Wells Fargo stated it had "reached an agreement in principle" with the parties that brought the complaint in the United States District Court for the Northern District of California. However, though the deal awaits certain customary conditions and final court approval, the San Francisco-based bank has already fully reserved the amount, as of Mar 31, 2018. Per the filing "reasonably possible" legal charges could be equivalent to $2.6 billion beyond amount reserved as of Mar 31, 2018.

Notably, Wells Fargo refrained from the allegations but said it had "entered into the agreement in principle to avoid the cost and disruption of further litigation."

"We are pleased to reach this agreement in principle and believe that moving to put this case behind us is in the best interest of our team members, customers, investors and other stakeholders," noted CEO Tim Sloan. "We are making strong progress in our work to rebuild trust, and this represents another step forward," he further added.

The Story So Far

The above-mentioned case relates to the revelation of a sales scam, wherein the bank's employees allegedly opened millions of unauthorized accounts illegally, to meet their aggressive internal sales goals.

This financial bigwig has been under inquiry for setting impractical sales targets for its employees, compelling them to adopt fraudulent means for meeting the same. Wells Fargo's aggressive sales tactics were first disclosed by The Los Angeles Times in 2013, when Los Angeles City's Attorney Mike Feuer had begun investigation. This probe led to a lawsuit accusing the bank of high-pressure sales goals that encouraged unfair, illegal and fraudulent conduct, such as issuing unwanted credit cards to customers.

The scandal was agitated in September 2016 following which the bank paid a combined penalty of $190 million to the Consumer Financial Protection Bureau (CFPB), the Office of Comptroller of the Currency (OCC), and the City and County of Los Angeles.
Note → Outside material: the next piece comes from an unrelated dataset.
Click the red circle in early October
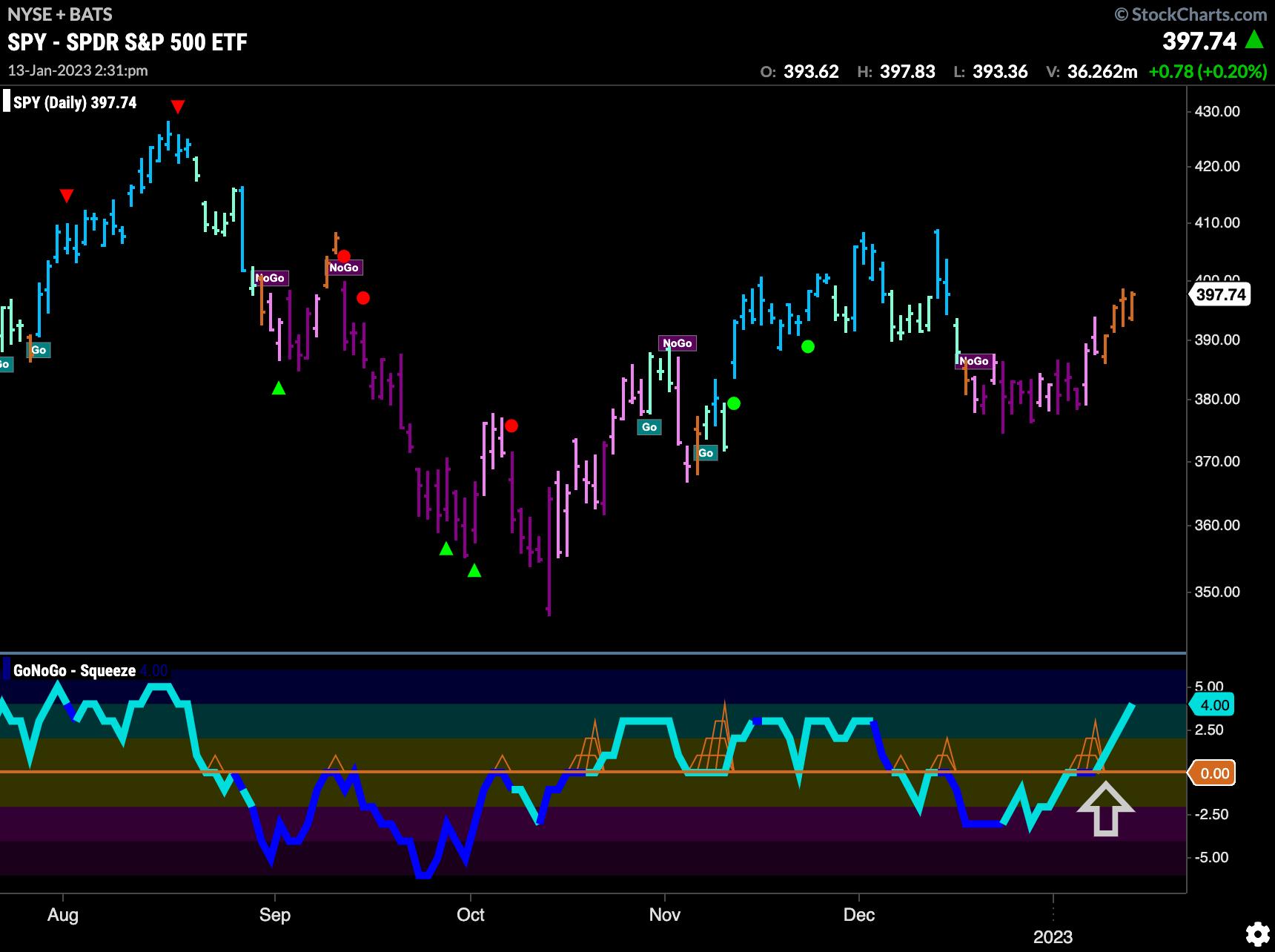The width and height of the screenshot is (1275, 952). 511,426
In addition, the amount included $5 million in customer remediation.

Per the above-discussed class action lawsuit, the investors' claims included misappropriation of facts by Wells Fargo related to its cross-selling strategy which was not used for benefit of customers. However, the bank tried to "designed to fulfill sales quotes or otherwise advance the interests of Wells Fargo or its employees and increase sources of profitability while simultaneously burdening customers with financial products they did not authorize, need and/or even know about," the suit claimed.

Therefore, this led the shares to trade at "artificially inflated prices," per the suit.

Notably, investors filing the suit include buyers of Wells Fargo's shares between Feb 26, 2014, and Sep 15, 2016, following the bank's $185-million settlement which resulted in a dip in its share prices. Union Investment - a European asset-management firm - was the lead plaintiff in the case, appointed by the court.

Bottom Line

Currently, the banking giant is caught in a horde of litigations over several malpractices which have come into the spotlight. It is going to be a long and expensive journey for Wells Fargo till it gets all the dust settled.

In February 2018, the Federal Reserve ordered the bank to replace four board directors and also not increase its assets position beyond $1.95 trillion (as of Dec 31, 2017).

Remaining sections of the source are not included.